Revista Brasileira de Zoologia
Print version ISSN 0101-8175
CINTRA, Renato and CANCELLI, Jessica. Effects of forest heterogeneity on occurrence and abundance of the scale-backed antbird, Hylophylax poecilinotus (Aves: Thamnophilidae), in the Amazon forest. Rev. Bras. Zool. [online]. 2008, vol.25, n.4, pp.630-639. ISSN 0101-8175. http://dx.doi.org/10.1590/S0101-81752008000400008.

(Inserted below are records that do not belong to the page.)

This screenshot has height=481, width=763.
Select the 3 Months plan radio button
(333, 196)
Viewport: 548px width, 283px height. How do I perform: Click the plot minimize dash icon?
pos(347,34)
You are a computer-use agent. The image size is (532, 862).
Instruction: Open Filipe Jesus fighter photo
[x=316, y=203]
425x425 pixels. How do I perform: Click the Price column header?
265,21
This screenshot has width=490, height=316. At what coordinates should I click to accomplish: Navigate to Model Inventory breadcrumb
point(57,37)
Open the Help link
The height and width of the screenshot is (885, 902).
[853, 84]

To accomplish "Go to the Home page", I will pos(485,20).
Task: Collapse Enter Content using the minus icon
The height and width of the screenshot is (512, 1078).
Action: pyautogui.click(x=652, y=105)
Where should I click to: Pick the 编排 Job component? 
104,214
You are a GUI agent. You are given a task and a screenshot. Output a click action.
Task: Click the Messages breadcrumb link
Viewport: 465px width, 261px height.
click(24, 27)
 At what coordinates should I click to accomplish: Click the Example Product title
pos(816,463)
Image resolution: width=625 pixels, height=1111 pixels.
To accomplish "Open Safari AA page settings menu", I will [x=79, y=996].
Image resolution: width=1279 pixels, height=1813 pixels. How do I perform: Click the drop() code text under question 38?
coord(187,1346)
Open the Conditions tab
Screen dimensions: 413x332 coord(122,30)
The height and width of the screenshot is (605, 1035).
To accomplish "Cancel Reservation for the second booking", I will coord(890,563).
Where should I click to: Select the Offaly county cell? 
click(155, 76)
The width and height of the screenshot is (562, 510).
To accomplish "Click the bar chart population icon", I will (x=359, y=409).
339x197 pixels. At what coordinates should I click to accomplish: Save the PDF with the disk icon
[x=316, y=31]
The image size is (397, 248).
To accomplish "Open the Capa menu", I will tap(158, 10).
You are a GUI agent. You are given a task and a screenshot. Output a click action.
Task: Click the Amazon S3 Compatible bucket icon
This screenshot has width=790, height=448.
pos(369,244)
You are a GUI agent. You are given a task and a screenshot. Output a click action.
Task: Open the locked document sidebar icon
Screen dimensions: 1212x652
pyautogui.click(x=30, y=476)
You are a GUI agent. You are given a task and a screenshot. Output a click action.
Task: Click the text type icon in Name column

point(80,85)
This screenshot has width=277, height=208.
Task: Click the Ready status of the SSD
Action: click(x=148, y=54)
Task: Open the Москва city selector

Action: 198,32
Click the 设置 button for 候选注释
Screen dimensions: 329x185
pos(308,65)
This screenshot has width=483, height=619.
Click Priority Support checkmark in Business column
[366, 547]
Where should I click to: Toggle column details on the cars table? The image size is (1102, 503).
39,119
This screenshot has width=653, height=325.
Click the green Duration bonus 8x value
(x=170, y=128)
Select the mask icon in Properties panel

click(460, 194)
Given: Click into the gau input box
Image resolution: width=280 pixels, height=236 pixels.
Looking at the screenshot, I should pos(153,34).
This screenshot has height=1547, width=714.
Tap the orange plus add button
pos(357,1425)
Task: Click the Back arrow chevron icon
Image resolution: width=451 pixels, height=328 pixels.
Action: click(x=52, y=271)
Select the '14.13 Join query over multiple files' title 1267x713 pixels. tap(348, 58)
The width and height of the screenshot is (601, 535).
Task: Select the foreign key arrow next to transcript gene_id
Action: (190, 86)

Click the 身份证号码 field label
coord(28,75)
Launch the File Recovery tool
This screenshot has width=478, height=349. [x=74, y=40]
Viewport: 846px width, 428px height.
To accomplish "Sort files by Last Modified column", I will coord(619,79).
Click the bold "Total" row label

Recently, a significant number of studies on neotropical forest bird communities have focused on factors influencing their richness, abundance, and habitat selection. However, few of them have considered populations or individual species, and how habitat structure affects their distribution and abundance. In this study, we investigated how the combined effects of some forest structure components affect the occurrence and abundance of a resident bird species, the scale-backed antbird Hylophylax poecilinotus (Cabanis, 1847). We tested the null hypothesis of no difference between the variation in forest structure components at locations where birds occurred and at locations where they did not. In a pristine Terra Firme forest at the Ducke Reserve, Manaus, we recorded bird occurrence and abundance using mist nets in 56 transects (1 km long each) within a 9 x 9 km trail grid covering 6400 ha. Also in the same 56 transects, we set 50 x 50 m plots and recorded the following seven components of forest structure and landscape: 1) canopy opening, 2) leaf litter, 3) tree abundance, 4) logs, 5) snags, 6) streams, and 7) elevation. We evaluated their effects on avian occurrence and abundance by using models of Multiple Logistic Regression (for bird occurrence) and Multiple Linear Regression (for bird abundance). The results suggested that H. poecilinotus occurred significantly more often in lowland areas, in areas located farther away from streams, and in areas bearing thicker leaf litter. Hylophylax poecilinotus was also more abundant in lowland areas and in areas located further away from streams. Overall, the results indicated that environmental heterogeneity produced by variation in forest structure components affects habitat use by this bird species in the Amazon forest.
Keywords : Birds; micro-habitat structure; Terra Firme Forest.